Any group has norms shared by the majority, creating a culture which leaves certain things out (marginalized), and so creates a shadow for itself. And some individuals in the group will experience this shadow more clearly, either because they happen to fall into it, or because they generally are more sensitive to it.

Attentive facilitators and participants will actively encourage the group shadows to be brought out and shared in the group. It tends to break the spell, allowing what was previously outside of the group norms to be brought in.

At a group level, it helps the group bring the norms into the light, discuss them, and maybe make a decision to actively follow different norms. It helps the group become more conscious of group dynamics in general, and how they play themselves out in that group in particular. It helps the group bring out and share what was previously left out and marginalized. And it may even help the group re-evaluate its culture, goals, and strategies.

At an individual level, it helps each one find in themselves what was marginalized by the group norms. It helps those who had group shadow material come up for them feel more seen and included. And it helps each one be more conscious of shadow dynamics in general, whether they happen at individual or group levels.

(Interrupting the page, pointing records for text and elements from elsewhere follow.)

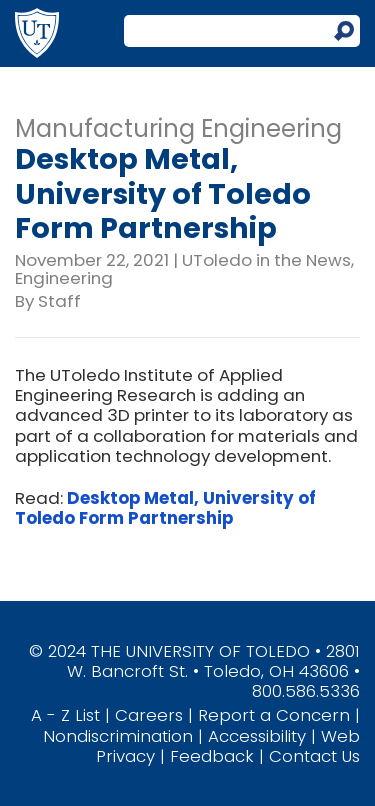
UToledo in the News (266, 260)
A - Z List (65, 715)
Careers (149, 715)
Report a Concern (274, 715)
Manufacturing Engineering (178, 128)
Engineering (64, 278)
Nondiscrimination (118, 736)
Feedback (212, 756)
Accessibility (257, 736)
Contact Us (314, 756)
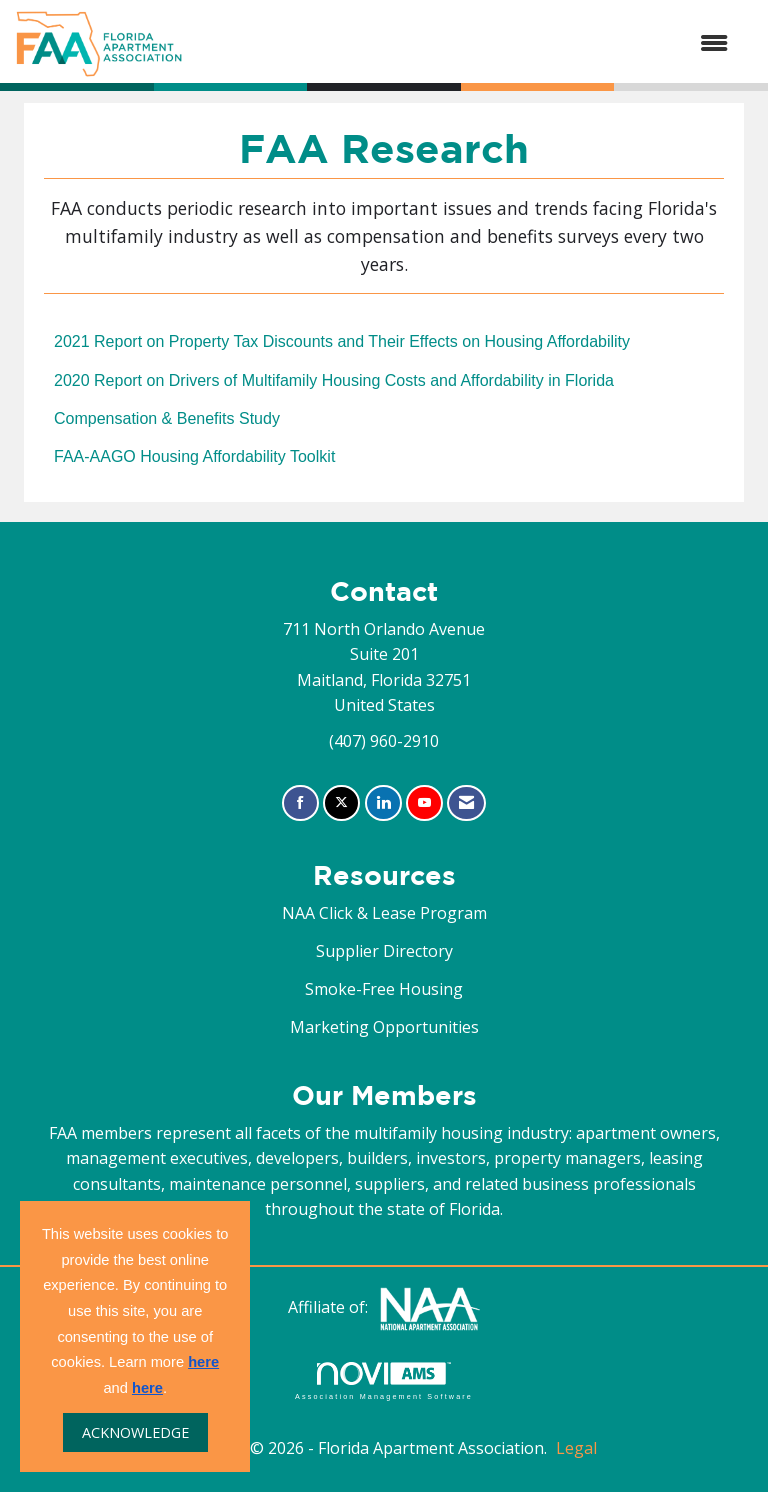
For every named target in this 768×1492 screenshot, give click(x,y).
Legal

Statement: They shouldn’t marginalize.

  1. Is it true?
    Yes, it certainly feels true.
  2. Can I know for certain that it is true?
    No, I cannot know that for certain. Also, I don’t know what is best for their, and my, paths.
  3. What happens when I believe that thought? (And they do, according to my story.)
    I feel like an outsider, tell myself I don’t belong to the group. I don’t speak up, or if I do, it is often on that particular topic (and there is some contraction there when I speak, which is uncomfortable).
  4. Who would I be without that belief?
    At peace with what is. Free to speak up about that or any other topic, free from charge around it.
  5. Turnarounds
    (a) They should marginalize
    Yes, they do. It is what is happening for them right now, it is part of their process, of what is unfolding right now. Also, it helps me become more aware of these types of group dynamics and see them in action. It helps me see another place where I am stuck and hold onto rigid views, and nudge me to inquire into it. It helps me speak up about these things in groups, even if I am the only one who sees it this way (which is usually not the case, but it can feel that way before speaking up).
    (b) I shouldn’t marginalize
    Yes, that is more true. I am the one who is marginalizing when I believe that they shouldn’t marginalize. I marginalize them, and the marginalization that is happening in the group. I make it into something that is not OK, something that should not happen, something that does not have the right of life. I am the one who is splitting life up, into acceptable and not acceptable, good and bad, valuable and not valuable. I am doing exactly what I see in them. The only thing I can be sure about is that I am doing it, here now, not what is happening over there for them.
    (c) My thinking shouldn’t marginalize
    Yes, that is also more true. When I believe my thinking, saying that they shouldn’t marginalize, then it is my thinking that marginalizes. It is happening right here.
    (d) I should marginalize
    Yes, also true. It is what is happening. It is the guest that is here right now, coming and going on its own as anything else. Also, it helps me experience it from the inside, becoming more familiar with that particular process. And it invites me to inquiry, to see more clearly what is already more true for me (than the initial belief).